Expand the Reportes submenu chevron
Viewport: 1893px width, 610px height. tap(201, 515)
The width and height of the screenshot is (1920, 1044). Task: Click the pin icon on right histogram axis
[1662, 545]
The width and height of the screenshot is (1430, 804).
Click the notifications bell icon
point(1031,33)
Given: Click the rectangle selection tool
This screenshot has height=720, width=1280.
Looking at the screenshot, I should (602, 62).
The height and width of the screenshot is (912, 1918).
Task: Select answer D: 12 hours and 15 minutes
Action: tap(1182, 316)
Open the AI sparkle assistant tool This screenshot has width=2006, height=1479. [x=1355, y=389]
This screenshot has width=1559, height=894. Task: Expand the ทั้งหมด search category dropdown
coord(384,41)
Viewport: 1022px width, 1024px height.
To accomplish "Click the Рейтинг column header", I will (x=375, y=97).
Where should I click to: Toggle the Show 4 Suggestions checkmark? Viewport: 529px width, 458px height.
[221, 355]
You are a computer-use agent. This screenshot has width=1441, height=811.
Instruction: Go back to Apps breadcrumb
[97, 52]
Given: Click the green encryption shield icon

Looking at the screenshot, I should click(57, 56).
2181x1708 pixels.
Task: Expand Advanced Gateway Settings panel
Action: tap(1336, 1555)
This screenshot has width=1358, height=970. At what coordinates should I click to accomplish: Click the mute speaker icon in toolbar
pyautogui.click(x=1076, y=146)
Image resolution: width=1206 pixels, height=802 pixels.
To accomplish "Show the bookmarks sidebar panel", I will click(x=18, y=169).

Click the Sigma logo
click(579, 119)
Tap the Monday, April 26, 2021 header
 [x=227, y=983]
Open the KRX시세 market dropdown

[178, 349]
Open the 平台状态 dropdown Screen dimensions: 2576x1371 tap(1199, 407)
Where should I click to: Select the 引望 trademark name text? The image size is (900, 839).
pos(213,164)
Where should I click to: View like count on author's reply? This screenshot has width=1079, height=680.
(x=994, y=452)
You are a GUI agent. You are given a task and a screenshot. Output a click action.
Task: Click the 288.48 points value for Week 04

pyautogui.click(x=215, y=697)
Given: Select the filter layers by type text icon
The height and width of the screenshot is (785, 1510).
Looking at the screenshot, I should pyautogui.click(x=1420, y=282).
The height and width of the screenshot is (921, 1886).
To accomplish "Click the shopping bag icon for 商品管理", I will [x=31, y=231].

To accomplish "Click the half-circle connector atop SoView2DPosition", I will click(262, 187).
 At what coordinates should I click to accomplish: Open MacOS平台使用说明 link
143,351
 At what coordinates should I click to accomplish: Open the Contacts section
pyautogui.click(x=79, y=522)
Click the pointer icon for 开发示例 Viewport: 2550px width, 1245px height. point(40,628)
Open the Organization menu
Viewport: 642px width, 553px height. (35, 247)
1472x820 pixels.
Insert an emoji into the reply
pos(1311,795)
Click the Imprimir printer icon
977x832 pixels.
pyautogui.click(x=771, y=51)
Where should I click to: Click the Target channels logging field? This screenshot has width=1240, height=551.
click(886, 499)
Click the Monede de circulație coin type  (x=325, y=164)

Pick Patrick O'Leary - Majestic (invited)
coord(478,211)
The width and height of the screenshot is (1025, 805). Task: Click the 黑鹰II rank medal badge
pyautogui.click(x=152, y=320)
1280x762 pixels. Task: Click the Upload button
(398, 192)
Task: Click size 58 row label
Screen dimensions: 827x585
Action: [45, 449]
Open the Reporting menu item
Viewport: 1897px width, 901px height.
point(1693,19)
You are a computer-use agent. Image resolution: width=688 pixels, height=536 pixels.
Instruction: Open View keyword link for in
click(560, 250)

# # # #

§ TASK STATEMENT: Write out every line of the rows above as a JSON list of strings, one string per line, with blank lines left out.

§ EXERCISE RESPONSE:
[
  "Expand the Reportes submenu chevron",
  "Viewport: 1893px width, 610px height. tap(201, 515)",
  "The width and height of the screenshot is (1920, 1044). Task: Click the pin icon on right histogram axis",
  "[1662, 545]",
  "The width and height of the screenshot is (1430, 804).",
  "Click the notifications bell icon",
  "point(1031,33)",
  "Given: Click the rectangle selection tool",
  "This screenshot has height=720, width=1280.",
  "Looking at the screenshot, I should (602, 62).",
  "The height and width of the screenshot is (912, 1918).",
  "Task: Select answer D: 12 hours and 15 minutes",
  "Action: tap(1182, 316)",
  "Open the AI sparkle assistant tool This screenshot has width=2006, height=1479. [x=1355, y=389]",
  "This screenshot has width=1559, height=894. Task: Expand the ทั้งหมด search category dropdown",
  "coord(384,41)",
  "Viewport: 1022px width, 1024px height.",
  "To accomplish \"Click the Рейтинг column header\", I will (x=375, y=97).",
  "Where should I click to: Toggle the Show 4 Suggestions checkmark? Viewport: 529px width, 458px height.",
  "[221, 355]",
  "You are a computer-use agent. This screenshot has width=1441, height=811.",
  "Instruction: Go back to Apps breadcrumb",
  "[97, 52]",
  "Given: Click the green encryption shield icon",
  "Looking at the screenshot, I should click(57, 56).",
  "2181x1708 pixels.",
  "Task: Expand Advanced Gateway Settings panel",
  "Action: tap(1336, 1555)",
  "This screenshot has width=1358, height=970. At what coordinates should I click to accomplish: Click the mute speaker icon in toolbar",
  "pyautogui.click(x=1076, y=146)",
  "Image resolution: width=1206 pixels, height=802 pixels.",
  "To accomplish \"Show the bookmarks sidebar panel\", I will click(x=18, y=169).",
  "Click the Sigma logo",
  "click(579, 119)",
  "Tap the Monday, April 26, 2021 header",
  " [x=227, y=983]",
  "Open the KRX시세 market dropdown",
  "[178, 349]",
  "Open the 平台状态 dropdown Screen dimensions: 2576x1371 tap(1199, 407)",
  "Where should I click to: Select the 引望 trademark name text? The image size is (900, 839).",
  "pos(213,164)",
  "Where should I click to: View like count on author's reply? This screenshot has width=1079, height=680.",
  "(x=994, y=452)",
  "You are a GUI agent. You are given a task and a screenshot. Output a click action.",
  "Task: Click the 288.48 points value for Week 04",
  "pyautogui.click(x=215, y=697)",
  "Given: Select the filter layers by type text icon",
  "The height and width of the screenshot is (785, 1510).",
  "Looking at the screenshot, I should pyautogui.click(x=1420, y=282).",
  "The height and width of the screenshot is (921, 1886).",
  "To accomplish \"Click the shopping bag icon for 商品管理\", I will [x=31, y=231].",
  "To accomplish \"Click the half-circle connector atop SoView2DPosition\", I will click(262, 187).",
  " At what coordinates should I click to accomplish: Open MacOS平台使用说明 link",
  "143,351",
  " At what coordinates should I click to accomplish: Open the Contacts section",
  "pyautogui.click(x=79, y=522)",
  "Click the pointer icon for 开发示例 Viewport: 2550px width, 1245px height. point(40,628)",
  "Open the Organization menu",
  "Viewport: 642px width, 553px height. (35, 247)",
  "1472x820 pixels.",
  "Insert an emoji into the reply",
  "pos(1311,795)",
  "Click the Imprimir printer icon",
  "977x832 pixels.",
  "pyautogui.click(x=771, y=51)",
  "Where should I click to: Click the Target channels logging field? This screenshot has width=1240, height=551.",
  "click(886, 499)",
  "Click the Monede de circulație coin type  (x=325, y=164)",
  "Pick Patrick O'Leary - Majestic (invited)",
  "coord(478,211)",
  "The width and height of the screenshot is (1025, 805). Task: Click the 黑鹰II rank medal badge",
  "pyautogui.click(x=152, y=320)",
  "1280x762 pixels. Task: Click the Upload button",
  "(398, 192)",
  "Task: Click size 58 row label",
  "Screen dimensions: 827x585",
  "Action: [45, 449]",
  "Open the Reporting menu item",
  "Viewport: 1897px width, 901px height.",
  "point(1693,19)",
  "You are a computer-use agent. Image resolution: width=688 pixels, height=536 pixels.",
  "Instruction: Open View keyword link for in",
  "click(560, 250)"
]